### TASK PROMPT
Sort through the entries below and pull out lines containing the word "number".

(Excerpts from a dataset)
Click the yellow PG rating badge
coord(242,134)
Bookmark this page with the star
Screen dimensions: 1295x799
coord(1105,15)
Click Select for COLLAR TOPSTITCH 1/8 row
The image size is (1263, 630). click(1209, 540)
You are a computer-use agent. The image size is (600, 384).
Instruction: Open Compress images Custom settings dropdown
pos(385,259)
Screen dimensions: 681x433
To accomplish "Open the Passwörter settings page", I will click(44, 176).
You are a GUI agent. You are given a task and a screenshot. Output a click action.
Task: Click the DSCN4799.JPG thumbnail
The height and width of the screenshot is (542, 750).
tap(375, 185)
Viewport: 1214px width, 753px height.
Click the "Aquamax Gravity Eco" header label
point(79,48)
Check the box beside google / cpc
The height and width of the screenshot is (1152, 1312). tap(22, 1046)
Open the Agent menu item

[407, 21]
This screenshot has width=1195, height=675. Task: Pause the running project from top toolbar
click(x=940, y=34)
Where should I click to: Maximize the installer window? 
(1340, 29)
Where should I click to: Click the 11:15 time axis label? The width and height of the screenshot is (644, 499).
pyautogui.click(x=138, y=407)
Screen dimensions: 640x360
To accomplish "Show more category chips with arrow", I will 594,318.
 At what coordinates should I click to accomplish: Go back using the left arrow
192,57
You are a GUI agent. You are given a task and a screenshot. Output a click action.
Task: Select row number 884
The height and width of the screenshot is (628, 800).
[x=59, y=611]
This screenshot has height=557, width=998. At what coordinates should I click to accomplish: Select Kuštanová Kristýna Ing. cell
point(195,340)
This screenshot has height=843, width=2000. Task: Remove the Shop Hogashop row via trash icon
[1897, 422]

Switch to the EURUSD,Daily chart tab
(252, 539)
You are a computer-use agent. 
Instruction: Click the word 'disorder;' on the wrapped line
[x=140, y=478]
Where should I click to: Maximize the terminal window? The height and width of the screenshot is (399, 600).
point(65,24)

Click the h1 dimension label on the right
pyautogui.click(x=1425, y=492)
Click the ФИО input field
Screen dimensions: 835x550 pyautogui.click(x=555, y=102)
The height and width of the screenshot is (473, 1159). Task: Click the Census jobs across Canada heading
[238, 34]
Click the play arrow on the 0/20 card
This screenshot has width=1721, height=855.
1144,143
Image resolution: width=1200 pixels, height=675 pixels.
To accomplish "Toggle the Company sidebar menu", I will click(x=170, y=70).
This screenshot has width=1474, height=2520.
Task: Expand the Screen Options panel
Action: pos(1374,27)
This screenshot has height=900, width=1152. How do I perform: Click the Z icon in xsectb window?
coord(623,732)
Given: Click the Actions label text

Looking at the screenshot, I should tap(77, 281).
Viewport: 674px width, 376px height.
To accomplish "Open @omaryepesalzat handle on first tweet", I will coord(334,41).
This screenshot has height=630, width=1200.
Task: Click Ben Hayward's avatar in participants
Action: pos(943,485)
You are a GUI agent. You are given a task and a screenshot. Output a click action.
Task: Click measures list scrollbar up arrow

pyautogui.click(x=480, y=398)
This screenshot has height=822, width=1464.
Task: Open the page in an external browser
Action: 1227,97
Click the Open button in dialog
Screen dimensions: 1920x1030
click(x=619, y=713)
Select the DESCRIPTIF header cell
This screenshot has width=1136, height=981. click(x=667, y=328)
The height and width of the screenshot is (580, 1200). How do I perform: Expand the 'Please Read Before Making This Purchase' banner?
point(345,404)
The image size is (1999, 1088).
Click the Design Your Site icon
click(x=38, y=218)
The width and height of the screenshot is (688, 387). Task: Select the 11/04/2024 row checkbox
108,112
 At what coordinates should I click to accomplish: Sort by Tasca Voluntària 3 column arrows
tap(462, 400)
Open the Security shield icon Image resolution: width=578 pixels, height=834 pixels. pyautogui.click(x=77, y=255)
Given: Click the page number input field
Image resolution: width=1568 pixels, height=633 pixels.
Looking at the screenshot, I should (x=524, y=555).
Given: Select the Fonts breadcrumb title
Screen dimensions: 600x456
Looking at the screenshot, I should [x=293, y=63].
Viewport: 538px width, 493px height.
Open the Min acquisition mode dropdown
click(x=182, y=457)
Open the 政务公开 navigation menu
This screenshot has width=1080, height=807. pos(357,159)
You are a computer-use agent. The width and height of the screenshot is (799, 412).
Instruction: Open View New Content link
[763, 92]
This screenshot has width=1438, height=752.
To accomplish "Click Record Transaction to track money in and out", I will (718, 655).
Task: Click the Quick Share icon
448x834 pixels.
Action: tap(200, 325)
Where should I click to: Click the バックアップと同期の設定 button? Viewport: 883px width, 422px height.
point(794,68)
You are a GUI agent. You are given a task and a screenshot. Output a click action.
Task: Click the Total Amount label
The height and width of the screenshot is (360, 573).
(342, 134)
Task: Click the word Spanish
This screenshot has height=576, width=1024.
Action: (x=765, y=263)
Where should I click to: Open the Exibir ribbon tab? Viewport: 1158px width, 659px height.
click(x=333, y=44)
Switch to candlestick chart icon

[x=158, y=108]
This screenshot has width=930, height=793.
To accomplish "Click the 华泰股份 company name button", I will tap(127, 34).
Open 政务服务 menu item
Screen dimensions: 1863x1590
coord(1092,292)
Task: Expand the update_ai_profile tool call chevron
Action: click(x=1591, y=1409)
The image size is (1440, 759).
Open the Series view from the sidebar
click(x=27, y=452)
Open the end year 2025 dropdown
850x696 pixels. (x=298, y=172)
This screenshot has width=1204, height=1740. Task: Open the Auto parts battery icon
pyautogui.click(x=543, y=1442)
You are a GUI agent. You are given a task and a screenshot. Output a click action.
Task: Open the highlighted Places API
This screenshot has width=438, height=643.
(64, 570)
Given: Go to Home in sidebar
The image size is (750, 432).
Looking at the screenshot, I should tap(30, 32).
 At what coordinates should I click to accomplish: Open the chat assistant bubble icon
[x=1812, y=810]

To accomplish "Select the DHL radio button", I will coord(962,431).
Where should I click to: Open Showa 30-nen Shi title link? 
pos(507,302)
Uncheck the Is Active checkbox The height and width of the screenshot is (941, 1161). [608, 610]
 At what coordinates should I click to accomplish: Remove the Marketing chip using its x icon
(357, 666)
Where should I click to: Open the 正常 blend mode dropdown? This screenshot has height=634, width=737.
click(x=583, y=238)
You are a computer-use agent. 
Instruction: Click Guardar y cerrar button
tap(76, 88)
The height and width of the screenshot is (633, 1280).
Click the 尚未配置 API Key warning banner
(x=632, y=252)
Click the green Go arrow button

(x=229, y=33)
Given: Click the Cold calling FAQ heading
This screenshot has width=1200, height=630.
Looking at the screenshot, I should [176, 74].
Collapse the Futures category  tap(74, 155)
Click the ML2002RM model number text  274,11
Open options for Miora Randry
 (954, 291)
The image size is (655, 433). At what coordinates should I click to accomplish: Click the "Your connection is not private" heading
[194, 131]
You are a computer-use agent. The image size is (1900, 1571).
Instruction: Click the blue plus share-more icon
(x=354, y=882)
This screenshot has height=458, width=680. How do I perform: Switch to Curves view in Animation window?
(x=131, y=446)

### RESPONSE AREA
Task: Select row number 884
Given: Click the page number input field
Click the ML2002RM model number text  274,11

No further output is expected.